Copy the following lines word for word, omitting the pictures.

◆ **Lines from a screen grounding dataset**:
▬▬▬

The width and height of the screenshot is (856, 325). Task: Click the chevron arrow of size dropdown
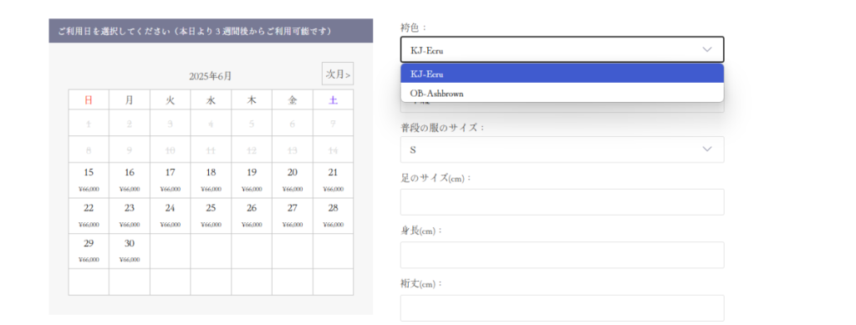(x=707, y=150)
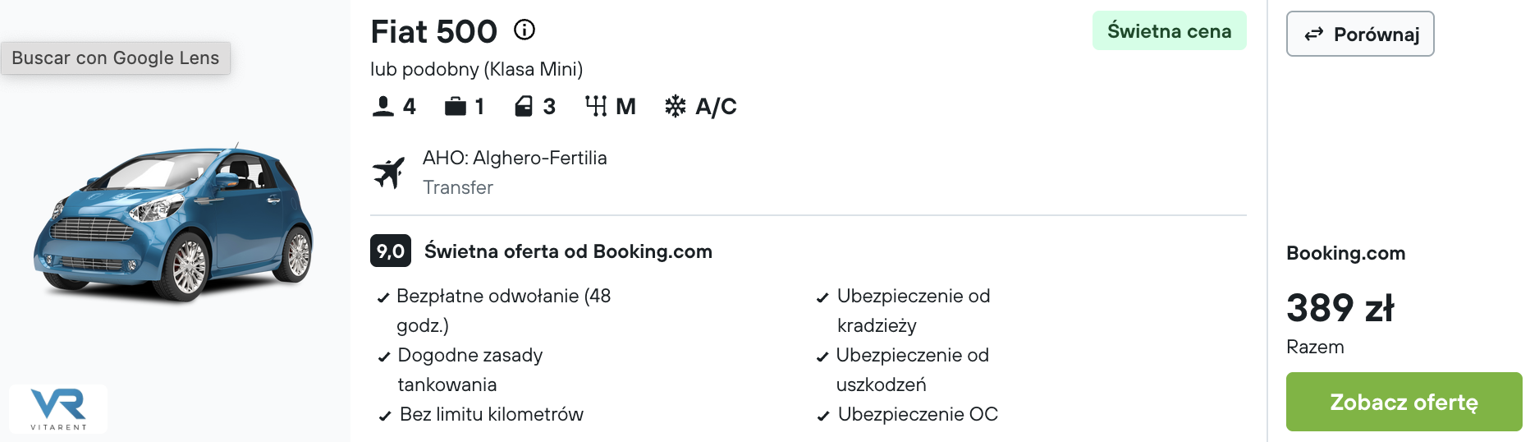Viewport: 1530px width, 442px height.
Task: Click the Świetna cena price badge
Action: click(1170, 30)
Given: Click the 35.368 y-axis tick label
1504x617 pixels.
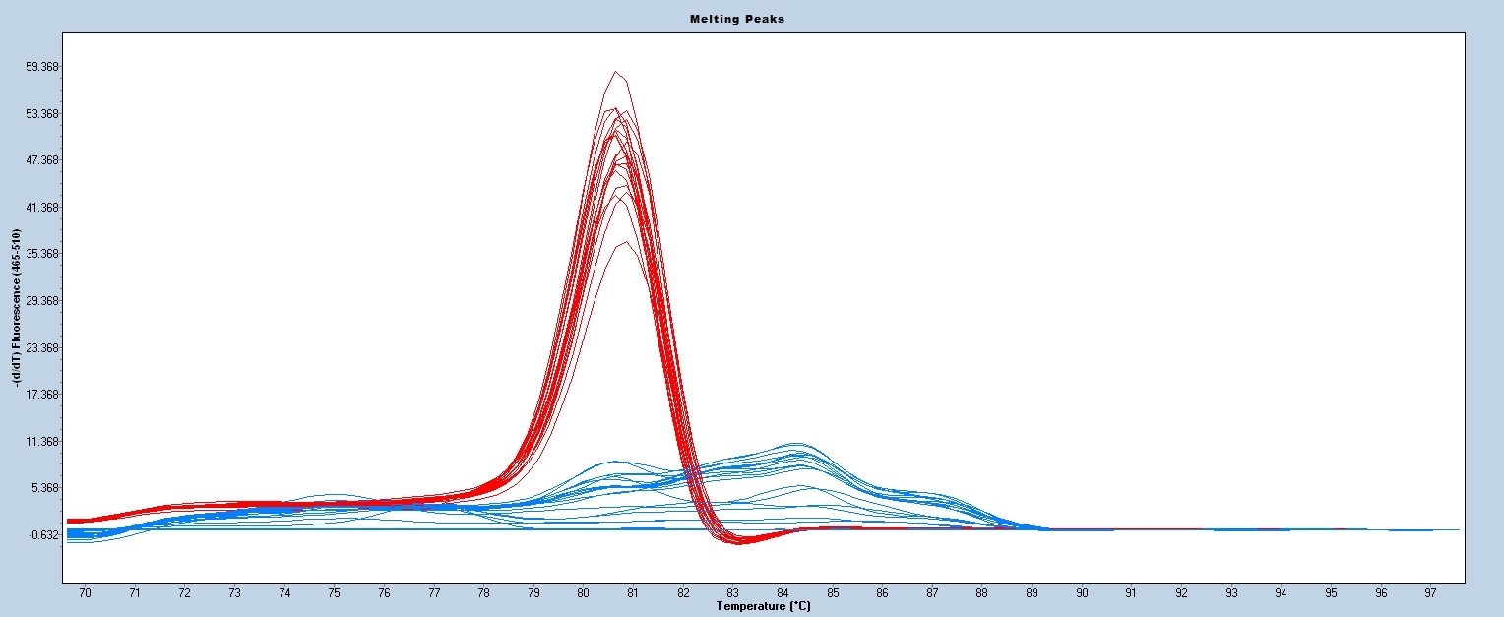Looking at the screenshot, I should [x=43, y=254].
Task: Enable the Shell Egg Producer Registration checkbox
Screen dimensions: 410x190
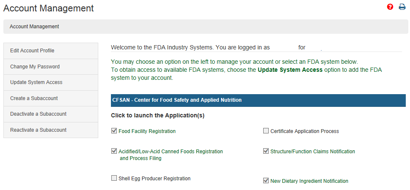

▬▬▬

◆ **THE ANSWER**:
The width and height of the screenshot is (856, 325). Task: Click the chevron arrow of size dropdown
(x=707, y=150)
Viewport: 1530px width, 442px height.
Task: Click the Świetna cena price badge
Action: click(1170, 30)
Given: Click the 35.368 y-axis tick label
1504x617 pixels.
Looking at the screenshot, I should [x=43, y=254].
Task: Enable the Shell Egg Producer Registration checkbox
Screen dimensions: 410x190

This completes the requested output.